IACR Recognizes CIS Lab Director Brent Waters with Test-of-Time Award

In This Article:

Waters Wins Sixth Test-of-Time Award; Cryptography & Information Security (CIS) Lab and NTT R&D Deliver 20 Papers at Crypto 2024

News Highlights:

  • IACR honors 2009 paper by Brent Waters with Test-of-Time Award.

  • Paper on dual-system encryption is Waters’ third ToT Award from IACR, sixth total.

  • CIS Lab and NTT R&D to deliver 20 papers at Crypto 2024 conference.

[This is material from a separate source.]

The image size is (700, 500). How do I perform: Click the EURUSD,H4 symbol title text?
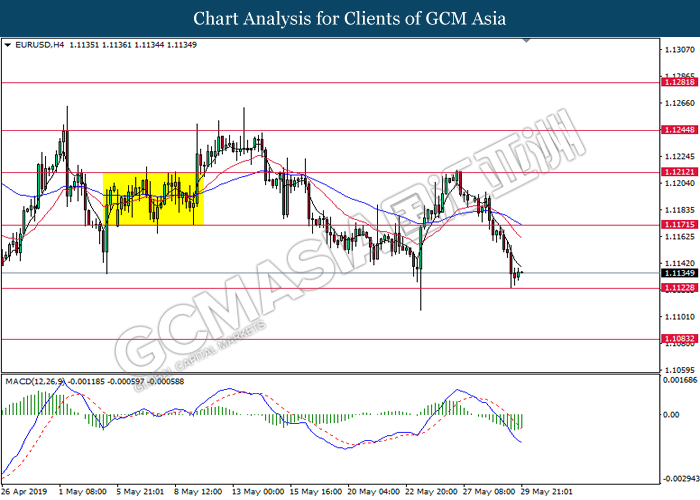click(x=39, y=45)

SUNNYVALE, Calif., August 21, 2024--(BUSINESS WIRE)--NTT Research, Inc., a division of NTT (TYO:9432), today announced that the International Association for Cryptologic Research (IACR) has honored a paper written by Cryptography & Information Security (CIS) Lab Director Brent Waters with a Test-of-Time Award. The paper, delivered at Crypto 2009, presented a new way of proving adaptive security for Identity-based Encryption (IBE), which was later expanded to cover more complex cryptographic systems. This is Waters’ third Test-of-Time Award from the IACR, and sixth total. It was presented on August 20, at Crypto 2024, one of the three flagship conferences of the IACR. Dr. Waters and six other cryptographers affiliated with the CIS Lab are also presenting 12 papers at this year’s event. Scientists from NTT Social Informatics Laboratories (SIL), a division of NTT R&D, are responsible for another eight papers at this top-tier conference. Crypto 2024 will be held August 18-22, in Santa Barbara, Calif.

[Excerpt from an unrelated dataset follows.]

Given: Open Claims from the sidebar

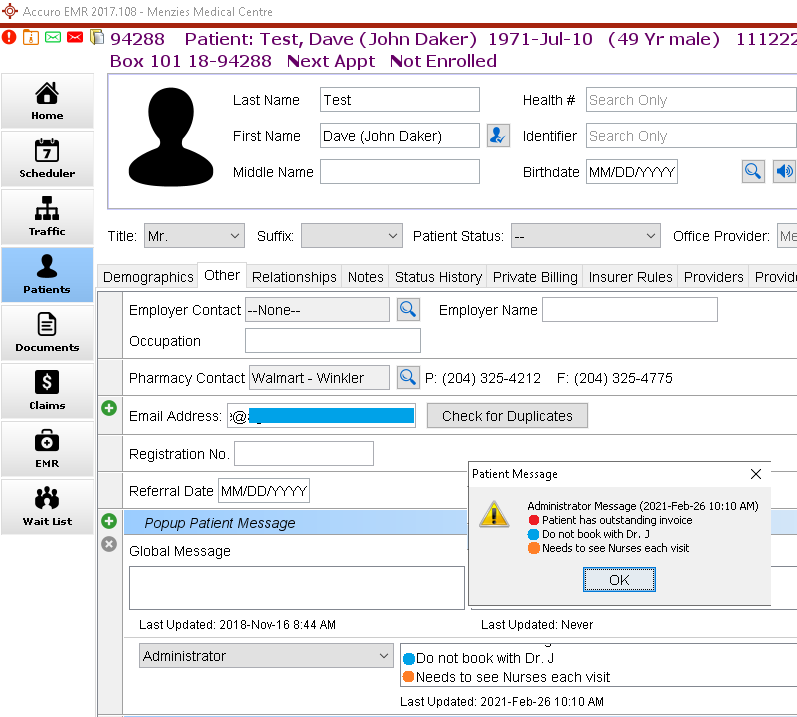Looking at the screenshot, I should [47, 391].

The IACR gives Test-of-Time Awards annually to papers that were delivered 15 years prior at each of the three IACR general conferences (Eurocrypt, Crypto and Asiacrypt). A five-member IACR committee selects the winners based on a consensus view of a paper’s impact on the field. In the 2009 paper, titled "Dual System Encryption: Realizing Fully Secure IBE and HIBE under Simple Assumptions," Waters – the paper’s sole author – presented a methodology different from the then-prevalent method for proving adaptive security in IBE. (Adaptive security involves adversaries who can interact with a system and adapt their strategies accordingly.) Conceived in 1984 and enhanced in 2001 with a scheme using bilinear maps (i.e. functions that map a pair of elements from two groups to a third), IBE enables a user to encrypt to another party by simply knowing that party’s identity, as well as a set of global parameters. In the related system known as Attribute-based Encryption (ABE), introduced by Waters and Amir Sahai in a Eurocrypt 2005 paper that also won a Test-of-Time Award, a ciphertext is associated with a string of attributes x and a user key with a function f. A user can decrypt a ciphertext if and only if f(x) = true. In general terms, arguing that these cryptosystems are secure requires defining a game in which an attacker (or collusion of attackers) requests several private keys and then tries to decrypt what is called a challenge ciphertext. Because the security proof also includes a reduction algorithm, which relates the security of a cryptographic scheme to a known hard problem, attackers who prevail must also be able to solve some basic theoretical problem believed to be intractable. Thus, security is proved by contradiction.